When we remember renowned authors like Ernest Hemingway, William Faulkner, or Henry James, we think of the remarkable works of literature they left behind – the author’s personal life and quarrels are usually left out of the picture.
But there’s a lot to be said about the relationships these great authors had, especially with one another. There were many heated exchanges between these literary geniuses, along with displays of childish behavior that are actually quite amusing.
Watch the video below to learn about the top five greatest author feuds, and why the conflicts unfolded in the first place – you’ll be happy you did.
In life, conflict is inevitable. This is especially true when it comes to authors, whose work often serves as an extension of themselves. Here’s our list of the top five greatest author feuds in recent history.
Number five, Henry James versus HG Wells. These two great artists started in good standing. Henry James, older and more established, initially praised HG wells as “the most interesting literary man of his generation.” As time went on, however, James became annoyed with Wells’ journalistic writing style, saying, “so much talent with so little art.”
In 1915, Wells published a satire Boon, in which he parodied James’ writing and depicted a paragraph of his as “a hippopotamus trying to pick up a pea in the corner.” Wells proclaimed that his writings served a purpose, and wasn’t just fluff. James clapped back that writing should be nothing more than an artistic process. Did you get all that? Me, neither. But you can read the full correspondence published in Henry James, A Life in Letters.
Number four, William Faulkner versus Ernest Hemingway in the battle over flowery language. At a lecturer at the University of Mississippi, William Faulkner accused Hemingway of being a coward, saying, “He has no courage. He has never crawled out on a limb. He has never been known to use a word that might cause the reader to check with a dictionary to see if it is properly used.”
Then, Hemingway retorted with, “Poor Faulkner. Does he really think big emotions come from big words? He thinks I don’t know the $10 words? I know them, all right. But there are older, and simpler, and better words, and those are the ones I use.” The two never met face to face, and neither backed down from their opinions.

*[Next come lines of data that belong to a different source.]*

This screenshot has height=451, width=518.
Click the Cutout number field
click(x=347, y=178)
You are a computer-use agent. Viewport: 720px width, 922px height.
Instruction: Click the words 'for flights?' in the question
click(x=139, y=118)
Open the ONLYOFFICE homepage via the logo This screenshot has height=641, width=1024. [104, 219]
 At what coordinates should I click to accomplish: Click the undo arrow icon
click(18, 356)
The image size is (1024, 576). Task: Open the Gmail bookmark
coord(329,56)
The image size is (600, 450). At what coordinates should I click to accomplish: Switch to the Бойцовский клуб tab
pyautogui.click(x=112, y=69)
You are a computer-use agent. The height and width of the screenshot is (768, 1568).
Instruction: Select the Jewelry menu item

Number three, Ernest Hemingway versus Gertrude Stein. Gertrude Stein and Hemingway started out friends in Paris, reliant upon each other for critique and support. But when Hemingway was offended by Stein’s coined term, the lost generation, they quickly became frenemies. A rift developed, and Hemingway left Paris.
Stein published The Autobiography of Alice B. Toklas, in which he painted quite the nasty portrait of Hemingway. In response, Hemingway wrote in his A Moveable Feast that Stein’s work contained “repetitions that a more conscientious and less lazy writer would have put in the wastebasket.” Sick burn, Ernie. The two never mended their friendship before death.
We can’t believe it either, Owen.
Number two, Norman Mailer versus Gore Vidal. A renowned instigator, Norman Mailer was known for physical altercations with many of his contemporaries, including Gore Vidal. After Vidal gave a bad review of Mailer’s The Prisoner of Sex, they were set to appear together on The Dick Cavett Show. Seconds before going on stage, Mailer assaulted Vidal with a head butt.
Shortly thereafter at a party, Mailer punched Vidal, knocking him to the ground. At this moment, Vidal is famously quoted as saying, “Once again, words fail Norman Mailer.” The two reconciled well before Mailer’s death in 2007. Yay, there is good in this world.
Number one, Mary McCarthy versus Lillian Hellman. Earning the top spot, this feud is one that brought a major lawsuit, illness, bankruptcy, and a Broadway play. In 1979, Dick Cavett asked his guest Mary McCarthy about the authors she felt were overrated. McCarthy called out Lillian Hellman, saying she was a bad writer and a dishonest writer. McCarthy went on. “Every word she writes is a lie, including ‘and’ and ‘the.’”
The next morning, Lillian Hellman filed a lawsuit against McCarthy, Mr. Cavett, and PBS. The lawsuit alone destroyed Mary McCarthy’s finances, and diminished her health. But it never settled, as Hellmann died in 1984. McCarthy announced that she hadn’t wanted her to die, but rather to live so that she could see her lose.
In 2002, the late writer Nora Ephron wrote a musical entitled Imaginary Friends, in which it’s alluded that McCarthy planned the whole stunt on Cavett’s show, but this has never been proven.
Wow. That was enlightening, and maybe a little sad. But when you put yourself out there in any capacity, you’re bound to have haters. So let’s go make a cake filled with rainbows and smiles, celebrate what these authors contributed to society, and remember the words they wrote as examples of passionate lives lived.